_Exercise:_
The data below must be returned in full and exactly.

--- Data records Enclosed Below ---

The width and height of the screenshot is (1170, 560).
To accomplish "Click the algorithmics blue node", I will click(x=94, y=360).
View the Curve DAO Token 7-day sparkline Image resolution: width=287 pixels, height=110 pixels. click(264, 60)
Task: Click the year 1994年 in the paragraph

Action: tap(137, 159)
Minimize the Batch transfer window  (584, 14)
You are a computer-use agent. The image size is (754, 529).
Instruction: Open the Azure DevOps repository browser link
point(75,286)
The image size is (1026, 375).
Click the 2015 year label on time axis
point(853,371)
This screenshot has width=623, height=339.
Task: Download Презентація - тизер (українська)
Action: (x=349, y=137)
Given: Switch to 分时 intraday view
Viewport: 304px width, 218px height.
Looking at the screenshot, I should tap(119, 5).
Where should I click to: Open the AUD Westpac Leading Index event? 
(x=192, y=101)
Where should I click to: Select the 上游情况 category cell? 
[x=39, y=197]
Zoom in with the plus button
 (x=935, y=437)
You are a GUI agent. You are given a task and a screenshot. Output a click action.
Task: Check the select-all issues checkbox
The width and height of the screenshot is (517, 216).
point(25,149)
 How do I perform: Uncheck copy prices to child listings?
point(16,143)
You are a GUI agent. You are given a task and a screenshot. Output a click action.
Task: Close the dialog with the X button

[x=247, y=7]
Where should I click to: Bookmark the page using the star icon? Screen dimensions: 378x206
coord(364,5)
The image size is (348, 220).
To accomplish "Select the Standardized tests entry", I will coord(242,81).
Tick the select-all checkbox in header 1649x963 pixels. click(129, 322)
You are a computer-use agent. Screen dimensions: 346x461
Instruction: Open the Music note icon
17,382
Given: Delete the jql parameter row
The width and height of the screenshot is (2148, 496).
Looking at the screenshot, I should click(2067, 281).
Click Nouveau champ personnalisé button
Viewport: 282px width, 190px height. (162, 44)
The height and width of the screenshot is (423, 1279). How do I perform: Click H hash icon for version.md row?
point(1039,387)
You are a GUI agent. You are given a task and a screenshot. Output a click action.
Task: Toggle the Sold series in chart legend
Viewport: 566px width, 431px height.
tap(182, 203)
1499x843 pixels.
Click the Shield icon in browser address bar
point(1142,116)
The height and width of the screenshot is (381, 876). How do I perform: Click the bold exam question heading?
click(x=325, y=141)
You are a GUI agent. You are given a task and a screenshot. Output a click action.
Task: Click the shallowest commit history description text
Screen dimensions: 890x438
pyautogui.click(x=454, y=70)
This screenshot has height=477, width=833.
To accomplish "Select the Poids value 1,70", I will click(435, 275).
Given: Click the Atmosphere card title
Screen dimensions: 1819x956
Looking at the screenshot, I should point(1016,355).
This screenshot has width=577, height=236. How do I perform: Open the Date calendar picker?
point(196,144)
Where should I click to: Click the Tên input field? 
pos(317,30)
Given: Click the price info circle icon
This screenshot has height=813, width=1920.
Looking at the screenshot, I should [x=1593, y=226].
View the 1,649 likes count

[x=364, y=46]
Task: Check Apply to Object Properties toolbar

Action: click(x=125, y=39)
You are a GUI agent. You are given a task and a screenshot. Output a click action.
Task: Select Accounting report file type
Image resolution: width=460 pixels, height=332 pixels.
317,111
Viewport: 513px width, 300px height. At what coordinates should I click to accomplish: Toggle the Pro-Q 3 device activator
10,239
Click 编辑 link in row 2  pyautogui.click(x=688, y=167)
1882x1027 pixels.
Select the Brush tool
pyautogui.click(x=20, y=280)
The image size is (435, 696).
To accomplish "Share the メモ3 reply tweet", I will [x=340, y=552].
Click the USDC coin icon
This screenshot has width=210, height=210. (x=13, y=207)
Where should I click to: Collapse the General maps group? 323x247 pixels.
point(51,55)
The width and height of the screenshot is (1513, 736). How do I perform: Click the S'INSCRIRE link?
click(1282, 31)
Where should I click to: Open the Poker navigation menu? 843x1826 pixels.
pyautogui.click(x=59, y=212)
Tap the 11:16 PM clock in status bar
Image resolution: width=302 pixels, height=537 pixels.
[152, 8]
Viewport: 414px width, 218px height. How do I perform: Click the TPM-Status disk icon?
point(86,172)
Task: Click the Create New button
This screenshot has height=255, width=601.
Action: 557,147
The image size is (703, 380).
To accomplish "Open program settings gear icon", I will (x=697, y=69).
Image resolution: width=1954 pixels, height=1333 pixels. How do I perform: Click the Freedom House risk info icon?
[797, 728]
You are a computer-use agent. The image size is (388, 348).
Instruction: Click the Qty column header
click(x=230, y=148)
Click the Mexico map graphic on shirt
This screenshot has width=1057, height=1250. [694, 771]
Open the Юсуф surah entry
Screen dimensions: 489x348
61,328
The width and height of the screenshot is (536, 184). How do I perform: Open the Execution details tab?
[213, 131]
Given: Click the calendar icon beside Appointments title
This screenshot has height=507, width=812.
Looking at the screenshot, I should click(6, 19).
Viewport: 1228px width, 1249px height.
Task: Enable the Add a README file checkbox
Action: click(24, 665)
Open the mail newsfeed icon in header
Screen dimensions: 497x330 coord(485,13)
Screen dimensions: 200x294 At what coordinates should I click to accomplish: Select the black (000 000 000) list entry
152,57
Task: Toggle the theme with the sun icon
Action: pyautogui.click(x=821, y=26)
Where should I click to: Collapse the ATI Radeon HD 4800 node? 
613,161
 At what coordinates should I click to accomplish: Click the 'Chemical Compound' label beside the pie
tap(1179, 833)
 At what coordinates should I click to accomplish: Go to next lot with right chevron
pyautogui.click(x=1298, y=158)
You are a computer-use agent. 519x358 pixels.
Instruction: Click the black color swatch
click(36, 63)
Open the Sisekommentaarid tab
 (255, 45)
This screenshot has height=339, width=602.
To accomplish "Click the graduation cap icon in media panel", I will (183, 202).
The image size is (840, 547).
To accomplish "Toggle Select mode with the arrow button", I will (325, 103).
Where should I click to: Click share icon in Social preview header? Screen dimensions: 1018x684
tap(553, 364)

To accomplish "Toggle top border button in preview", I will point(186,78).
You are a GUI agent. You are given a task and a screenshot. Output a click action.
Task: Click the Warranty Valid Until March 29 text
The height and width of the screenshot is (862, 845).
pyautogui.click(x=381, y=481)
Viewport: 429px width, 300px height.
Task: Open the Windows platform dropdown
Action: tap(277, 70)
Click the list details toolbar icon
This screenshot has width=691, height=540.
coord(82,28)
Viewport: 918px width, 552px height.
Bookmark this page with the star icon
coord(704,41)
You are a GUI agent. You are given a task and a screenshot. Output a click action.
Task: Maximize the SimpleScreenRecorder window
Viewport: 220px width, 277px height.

--- End of Enclosed Data records ---

_Answer area:_
The width and height of the screenshot is (1170, 560).
To accomplish "Click the algorithmics blue node", I will click(x=94, y=360).
View the Curve DAO Token 7-day sparkline Image resolution: width=287 pixels, height=110 pixels. click(264, 60)
Task: Click the year 1994年 in the paragraph

Action: tap(137, 159)
Minimize the Batch transfer window  (584, 14)
You are a computer-use agent. The image size is (754, 529).
Instruction: Open the Azure DevOps repository browser link
point(75,286)
The image size is (1026, 375).
Click the 2015 year label on time axis
point(853,371)
This screenshot has width=623, height=339.
Task: Download Презентація - тизер (українська)
Action: (x=349, y=137)
Given: Switch to 分时 intraday view
Viewport: 304px width, 218px height.
Looking at the screenshot, I should tap(119, 5).
Where should I click to: Open the AUD Westpac Leading Index event? 
(x=192, y=101)
Where should I click to: Select the 上游情况 category cell? 
[x=39, y=197]
Zoom in with the plus button
 (x=935, y=437)
You are a GUI agent. You are given a task and a screenshot. Output a click action.
Task: Check the select-all issues checkbox
The width and height of the screenshot is (517, 216).
point(25,149)
 How do I perform: Uncheck copy prices to child listings?
point(16,143)
You are a GUI agent. You are given a task and a screenshot. Output a click action.
Task: Close the dialog with the X button

[x=247, y=7]
Where should I click to: Bookmark the page using the star icon? Screen dimensions: 378x206
coord(364,5)
The image size is (348, 220).
To accomplish "Select the Standardized tests entry", I will coord(242,81).
Tick the select-all checkbox in header 1649x963 pixels. click(129, 322)
You are a computer-use agent. Screen dimensions: 346x461
Instruction: Open the Music note icon
17,382
Given: Delete the jql parameter row
The width and height of the screenshot is (2148, 496).
Looking at the screenshot, I should click(2067, 281).
Click Nouveau champ personnalisé button
Viewport: 282px width, 190px height. (162, 44)
The height and width of the screenshot is (423, 1279). How do I perform: Click H hash icon for version.md row?
point(1039,387)
You are a GUI agent. You are given a task and a screenshot. Output a click action.
Task: Toggle the Sold series in chart legend
Viewport: 566px width, 431px height.
tap(182, 203)
1499x843 pixels.
Click the Shield icon in browser address bar
point(1142,116)
The height and width of the screenshot is (381, 876). How do I perform: Click the bold exam question heading?
click(x=325, y=141)
You are a GUI agent. You are given a task and a screenshot. Output a click action.
Task: Click the shallowest commit history description text
Screen dimensions: 890x438
pyautogui.click(x=454, y=70)
This screenshot has height=477, width=833.
To accomplish "Select the Poids value 1,70", I will click(435, 275).
Given: Click the Atmosphere card title
Screen dimensions: 1819x956
Looking at the screenshot, I should point(1016,355).
This screenshot has width=577, height=236. How do I perform: Open the Date calendar picker?
point(196,144)
Where should I click to: Click the Tên input field? 
pos(317,30)
Given: Click the price info circle icon
This screenshot has height=813, width=1920.
Looking at the screenshot, I should [x=1593, y=226].
View the 1,649 likes count

[x=364, y=46]
Task: Check Apply to Object Properties toolbar

Action: click(x=125, y=39)
You are a GUI agent. You are given a task and a screenshot. Output a click action.
Task: Select Accounting report file type
Image resolution: width=460 pixels, height=332 pixels.
317,111
Viewport: 513px width, 300px height. At what coordinates should I click to accomplish: Toggle the Pro-Q 3 device activator
10,239
Click 编辑 link in row 2  pyautogui.click(x=688, y=167)
1882x1027 pixels.
Select the Brush tool
pyautogui.click(x=20, y=280)
The image size is (435, 696).
To accomplish "Share the メモ3 reply tweet", I will [x=340, y=552].
Click the USDC coin icon
This screenshot has width=210, height=210. (x=13, y=207)
Where should I click to: Collapse the General maps group? 323x247 pixels.
point(51,55)
The width and height of the screenshot is (1513, 736). How do I perform: Click the S'INSCRIRE link?
click(1282, 31)
Where should I click to: Open the Poker navigation menu? 843x1826 pixels.
pyautogui.click(x=59, y=212)
Tap the 11:16 PM clock in status bar
Image resolution: width=302 pixels, height=537 pixels.
[152, 8]
Viewport: 414px width, 218px height. How do I perform: Click the TPM-Status disk icon?
point(86,172)
Task: Click the Create New button
This screenshot has height=255, width=601.
Action: 557,147
The image size is (703, 380).
To accomplish "Open program settings gear icon", I will (x=697, y=69).
Image resolution: width=1954 pixels, height=1333 pixels. How do I perform: Click the Freedom House risk info icon?
[797, 728]
You are a computer-use agent. The image size is (388, 348).
Instruction: Click the Qty column header
click(x=230, y=148)
Click the Mexico map graphic on shirt
This screenshot has width=1057, height=1250. [694, 771]
Open the Юсуф surah entry
Screen dimensions: 489x348
61,328
The width and height of the screenshot is (536, 184). How do I perform: Open the Execution details tab?
[213, 131]
Given: Click the calendar icon beside Appointments title
This screenshot has height=507, width=812.
Looking at the screenshot, I should click(6, 19).
Viewport: 1228px width, 1249px height.
Task: Enable the Add a README file checkbox
Action: click(24, 665)
Open the mail newsfeed icon in header
Screen dimensions: 497x330 coord(485,13)
Screen dimensions: 200x294 At what coordinates should I click to accomplish: Select the black (000 000 000) list entry
152,57
Task: Toggle the theme with the sun icon
Action: pyautogui.click(x=821, y=26)
Where should I click to: Collapse the ATI Radeon HD 4800 node? 
613,161
 At what coordinates should I click to accomplish: Click the 'Chemical Compound' label beside the pie
tap(1179, 833)
 At what coordinates should I click to accomplish: Go to next lot with right chevron
pyautogui.click(x=1298, y=158)
You are a computer-use agent. 519x358 pixels.
Instruction: Click the black color swatch
click(36, 63)
Open the Sisekommentaarid tab
 (255, 45)
This screenshot has height=339, width=602.
To accomplish "Click the graduation cap icon in media panel", I will (183, 202).
The image size is (840, 547).
To accomplish "Toggle Select mode with the arrow button", I will (325, 103).
Where should I click to: Click share icon in Social preview header? Screen dimensions: 1018x684
tap(553, 364)

To accomplish "Toggle top border button in preview", I will point(186,78).
You are a GUI agent. You are given a task and a screenshot. Output a click action.
Task: Click the Warranty Valid Until March 29 text
The height and width of the screenshot is (862, 845).
pyautogui.click(x=381, y=481)
Viewport: 429px width, 300px height.
Task: Open the Windows platform dropdown
Action: tap(277, 70)
Click the list details toolbar icon
This screenshot has width=691, height=540.
coord(82,28)
Viewport: 918px width, 552px height.
Bookmark this page with the star icon
coord(704,41)
You are a GUI agent. You are given a task and a screenshot. Output a click action.
Task: Maximize the SimpleScreenRecorder window
Viewport: 220px width, 277px height.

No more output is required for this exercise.